GOOD VIBRATIONS. What Armstrong didn't know was that Malcolm R. Currie, the retiring Hughes chairman, felt uneasy about going outside Hughes for a successor. After a painful five-year restructuring that cut 20% of Hughes's 82,000 jobs, Currie planned to pick one of his own people to carry on. In fact, he had been grooming five possible candidates--three of them scientists or engineerswith long track records at Hughes. But he had hired James to scout outside prospects, too.
The headhunter set up a meeting with Armstrong and Robert J. Schultz, the GM vice-chairman who oversees Hughes. On Jan. 19, the three sat down to breakfast at the Sky Club in New York's Pan Am Building. "The vibes were good right from the start," recalls James. Both Schultz and Armstrong grew up in Detroit, and they had known each other since Armstrong was head of IBM's marketing services and GM was one of his biggest customers. But before learning the details of the job, Armstrong had to know if he would truly be the boss at Hughes. Says Armstrong: "I was absolutely not interested in becoming a division or group president, and Bob needed to know that."
Schultz and James left the meeting feeling anxious. "We both sat there convinced he was the right guy," recalls the headhunter. But they weren't sure he wanted the job. The next step for James was getting Armstrong together with Currie. By this time, with Pentagon budget cuts heightening the need to diversify, Currie had softened on the idea of bringing in an outsider. But he wondered why the IBM heir apparent would come to Hughes. "Is he really interested in us?" Currie asked James. "Can we really get him?"
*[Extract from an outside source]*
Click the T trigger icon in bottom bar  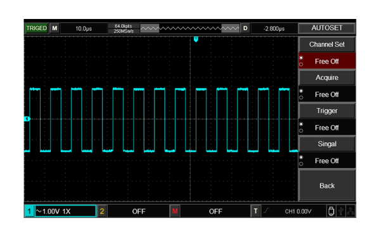coord(255,211)
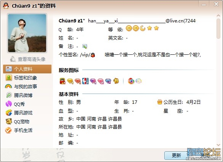The width and height of the screenshot is (223, 162).
Task: Click the purple diamond service icon
Action: click(93, 81)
Eleven days later, the two met at the Sky Club. Currie brought a briefcase bulging with charts and graphs to map out his plans for Hughes. The meeting started after lunch and lasted nearly five hours. Armstrong grilled Currie, pressing hard on the problem of declining defense budgets and General Motors' expectations for the subsidiary. Armstrong came away convinced he could take over quickly and "without making a lot of changes." But, he adds, "there was still one more call I had to make." He needed to talk to Stempel.
Once the GM chairman told Armstrong what he wanted to hear, Armstrong flew back to Armonk to inform Akers. For more than 30 years, since meeting at IBM's sales school, the two had worked their way up the IBM chain of command. At times, they even vacationed together. But Akers says he told Armstrong in the fall that he wasn't going to run IBM, and Akers knew Armstrong was considering other jobs. Their final meeting, as Armstrong recalls it, was tellingly brief. "I think, John, come the end of February, I'll be retiring from IBM," Armstrong said. "I'm considering taking this CEO job at Hughes." After a moment's silence, Akers responded with an outstretched hand, saying only: "That's one hell of an opportunity, Mike. I'm going to miss you, but good luck."
While Armstrong has never worked outside the computer industry, Schultz and Stempel obviously think he is up to the task. They're counting on his marketing experience, operational skills, and international contacts. "When we decided to go outside, we wanted someone who could come in with immediate credibility," says Schultz. Armstrong also sees himself as a sort of diplomat. "I have a lot of good friends around the world," he says. Leading a defense contractor into an uncertain future, he'll need all the friends he can get.